Every line in the data below that includes "Select" belongs in the answer, copied as it stands.

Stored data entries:
★ ★ ★ ★ ★
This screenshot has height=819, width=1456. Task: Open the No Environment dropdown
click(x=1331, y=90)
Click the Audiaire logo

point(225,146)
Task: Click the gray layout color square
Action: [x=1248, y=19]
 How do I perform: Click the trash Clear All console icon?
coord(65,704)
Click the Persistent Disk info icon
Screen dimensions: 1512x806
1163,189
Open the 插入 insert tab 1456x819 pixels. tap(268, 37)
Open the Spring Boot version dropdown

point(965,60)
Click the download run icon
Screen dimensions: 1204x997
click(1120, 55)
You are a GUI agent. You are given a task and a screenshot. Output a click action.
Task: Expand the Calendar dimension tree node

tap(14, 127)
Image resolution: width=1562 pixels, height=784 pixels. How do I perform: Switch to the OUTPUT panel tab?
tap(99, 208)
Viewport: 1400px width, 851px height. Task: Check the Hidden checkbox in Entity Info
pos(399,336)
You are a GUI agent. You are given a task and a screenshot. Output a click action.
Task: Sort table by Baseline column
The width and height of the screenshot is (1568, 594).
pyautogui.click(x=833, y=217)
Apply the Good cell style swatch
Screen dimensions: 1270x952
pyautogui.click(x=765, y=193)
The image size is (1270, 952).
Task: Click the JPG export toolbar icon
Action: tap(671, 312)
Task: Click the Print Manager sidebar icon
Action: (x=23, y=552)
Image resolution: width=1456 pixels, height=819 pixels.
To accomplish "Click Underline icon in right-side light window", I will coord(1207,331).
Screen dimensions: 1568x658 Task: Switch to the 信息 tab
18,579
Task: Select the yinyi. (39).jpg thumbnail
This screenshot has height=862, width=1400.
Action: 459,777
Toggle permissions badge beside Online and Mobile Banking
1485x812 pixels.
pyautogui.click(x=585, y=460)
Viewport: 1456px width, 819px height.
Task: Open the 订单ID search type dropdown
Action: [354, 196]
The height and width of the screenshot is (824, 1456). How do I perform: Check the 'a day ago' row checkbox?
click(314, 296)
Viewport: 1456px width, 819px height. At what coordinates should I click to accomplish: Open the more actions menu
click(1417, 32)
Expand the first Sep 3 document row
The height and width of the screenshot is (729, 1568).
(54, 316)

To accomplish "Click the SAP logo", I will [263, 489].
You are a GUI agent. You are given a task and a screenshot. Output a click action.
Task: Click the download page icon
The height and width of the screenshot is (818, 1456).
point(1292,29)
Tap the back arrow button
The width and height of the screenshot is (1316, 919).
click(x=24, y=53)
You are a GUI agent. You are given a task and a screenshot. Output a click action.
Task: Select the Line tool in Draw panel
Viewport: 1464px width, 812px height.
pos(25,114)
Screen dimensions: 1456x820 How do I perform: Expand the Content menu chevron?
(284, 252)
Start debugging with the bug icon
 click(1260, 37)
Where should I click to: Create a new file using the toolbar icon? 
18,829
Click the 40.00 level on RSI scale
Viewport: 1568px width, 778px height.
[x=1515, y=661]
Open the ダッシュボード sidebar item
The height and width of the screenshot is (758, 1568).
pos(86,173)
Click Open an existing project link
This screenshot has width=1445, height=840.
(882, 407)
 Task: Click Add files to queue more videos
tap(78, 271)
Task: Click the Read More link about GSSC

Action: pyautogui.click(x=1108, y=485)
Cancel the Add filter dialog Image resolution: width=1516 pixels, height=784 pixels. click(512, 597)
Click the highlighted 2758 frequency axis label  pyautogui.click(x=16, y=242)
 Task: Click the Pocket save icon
★ ★ ★ ★ ★
§ SOLVED EXERCISE
Task: Select the yinyi. (39).jpg thumbnail
Task: Select the Line tool in Draw panel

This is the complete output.